Kukielski, an associate curator for the museum’s upcoming 2013 Carnegie International, has followed Arcangel’s career since 2004, when his video installation Super Mario Clouds made a splash at the Whitney Biennial. Last summer, Arcangel became the youngest artist since Bruce Nauman in 1973 to be given an entire floor at the Whitney; today, his work appears in major permanent collections.
Pittsburghers may remember Arcangel’s engaging playfulness from a 2003 Wood Street Galleries show and a 2005 group exhibition at the Museum of Art. While the current show has broad appeal, “I think the work will be easily translated and consumed by those efficient in computer language,” Kukielski says in a nod to the nearby campus of Carnegie Mellon University.
After all, Arcangel’s work, “always existed between the art world, between the online world, between works ultimately realized or maybe just ideas that lived on the Internet,” she says. Her goal with Cory Arcangel: Masters was a “show that would best emulate the confluence of those practices.”
Arcangel grew up in suburban Buffalo, N.Y., during the last days of analog—“a really lucky time,” he says. “It does give me a different perspective from somebody younger or somebody older.” Initially, Arcangel studied classical guitar and later electronic music composition, graduating from the Oberlin Conservatory of Music. After some time away from music, it returned as a strong element in his art practice.
In Sweet 16 (2006), for example, two screens show rock guitarist Slash playing the intro of Guns N’ Roses’ hit “Sweet Child O’ Mine.” The looped videos appear identical, but one is shorter by a single note. With each repetition, the videos drift further out of sync, yielding new configurations. Every 16 minutes, they realign. (Composer Steve Reich is known for this “phasing” technique, as is progressive rock group King Crimson.)
“That is one of my favorite things I’ve ever made,” Arcangel says. “That one I’m happy to see any day of the week.”

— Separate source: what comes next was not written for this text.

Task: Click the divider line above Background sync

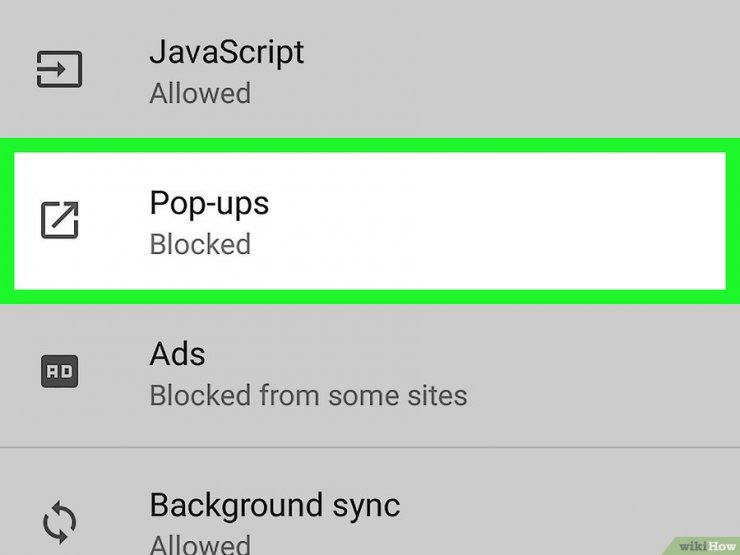Action: pyautogui.click(x=370, y=447)
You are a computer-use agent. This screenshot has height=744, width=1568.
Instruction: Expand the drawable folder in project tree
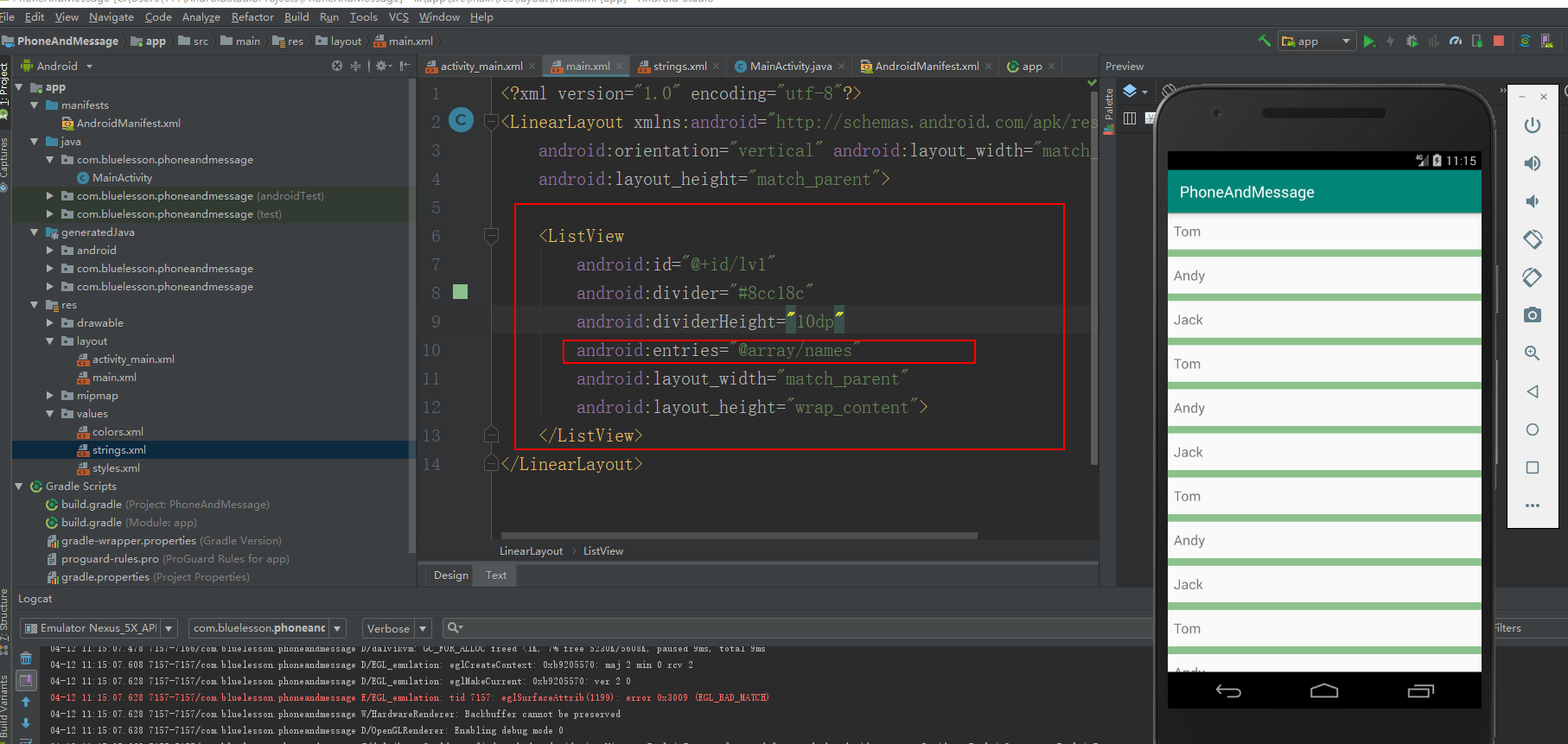point(50,323)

One of his most recognizable works derives from a hacked video game; Super Mario Clouds (2002) shows the classic Nintendo game’s scrolling landscape stripped of all but its pixelated clouds. “You don’t really need to know about Mario Brothers or video games,” explains Arcangel, who as a kid, never owned a Nintendo gaming system. “Those are computer-generated clouds, a computer rendering of the landscape. And that’s all you really need to know.”
Super Mario Clouds is now 10 years old—an eternity for consumer electronics—says Arcangel, and technology’s rapid march subtly changes the work over time. At the Museum of Art, it appears for the first time on a flat-screen TV, a technology that didn’t exist when Arcangel created the work. “In a way, it will reference its own aging in the installation,” he says. “Things like that are super exciting to me.”

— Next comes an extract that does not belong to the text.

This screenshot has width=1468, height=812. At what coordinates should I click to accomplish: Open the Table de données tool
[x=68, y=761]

Arcangel notes a shift in his work about six or seven years ago—a time of widespread computer use, when the general public took to blogging and social media with gusto. Moving on from “esoteric computer programming,” Arcangel began “trying to deal with all of this content that was being created—a type of curating.”
In Drei Klavierstücke, op. 11 (2011), he recasts the work of amateurs armed with ubiquitous video cameras. Downloading countless YouTube videos of cute kittens walking on piano keys, Arcangel used a program he designed called Gould Pro to identify specific notes and splice the clips together.

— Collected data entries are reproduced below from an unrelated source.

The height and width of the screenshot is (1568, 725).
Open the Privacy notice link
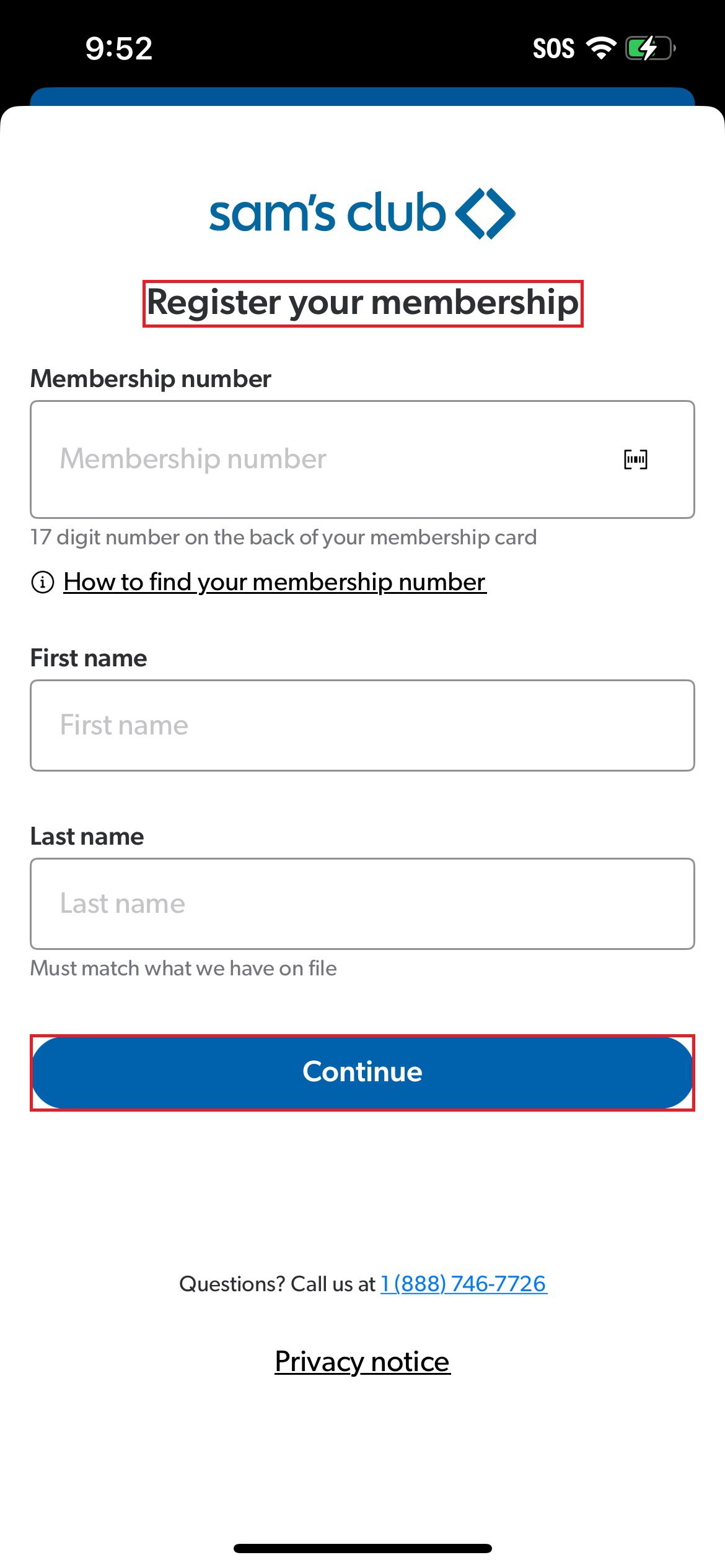tap(362, 1361)
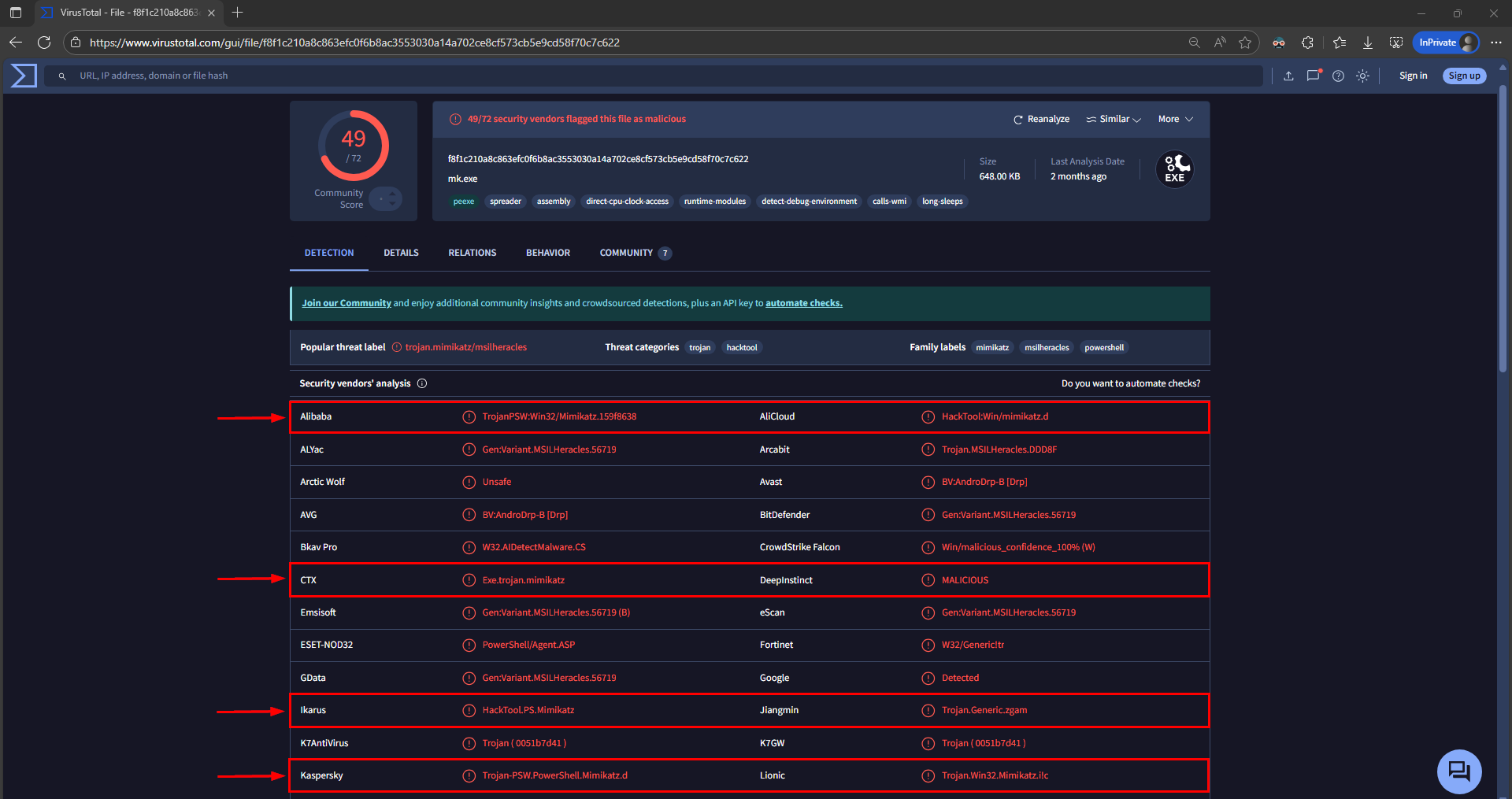Screen dimensions: 1512x799
Task: Follow the Join our Community link
Action: 346,303
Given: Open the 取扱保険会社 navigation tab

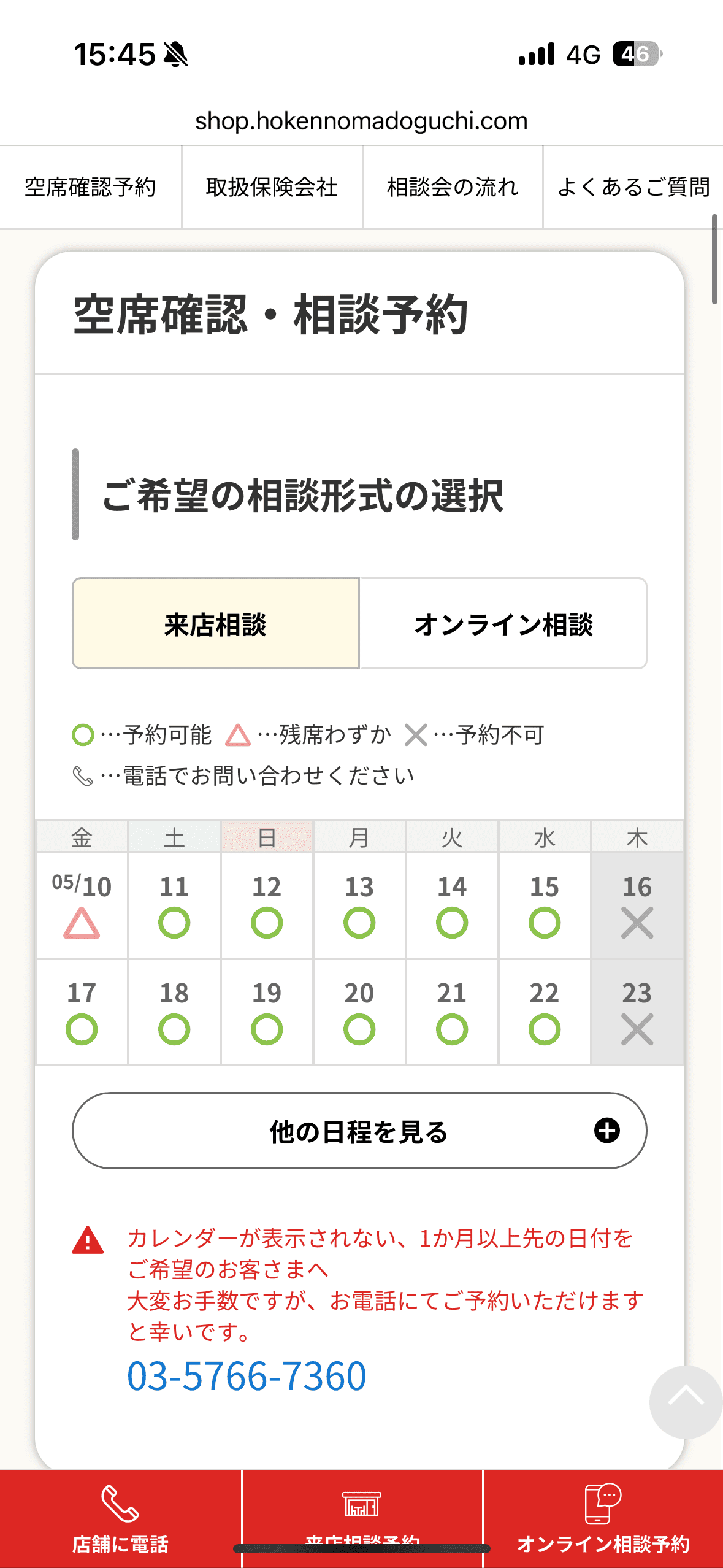Looking at the screenshot, I should tap(272, 187).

The result? Arnold Schoenberg’s 1909 atonal composition, performed by kittens. It’s a collaboration of sorts between animals and computer code, between Arcangel and over-sharing pet-owners with smartphones.
“What does it mean now to communicate your actions to people? That is kind of the currency of a lot of culture right now: broadcasting your thoughts or your actions or your interests to the public,” Arcangel says.
“Computers aren’t just for nerds anymore— it’s such a relief.”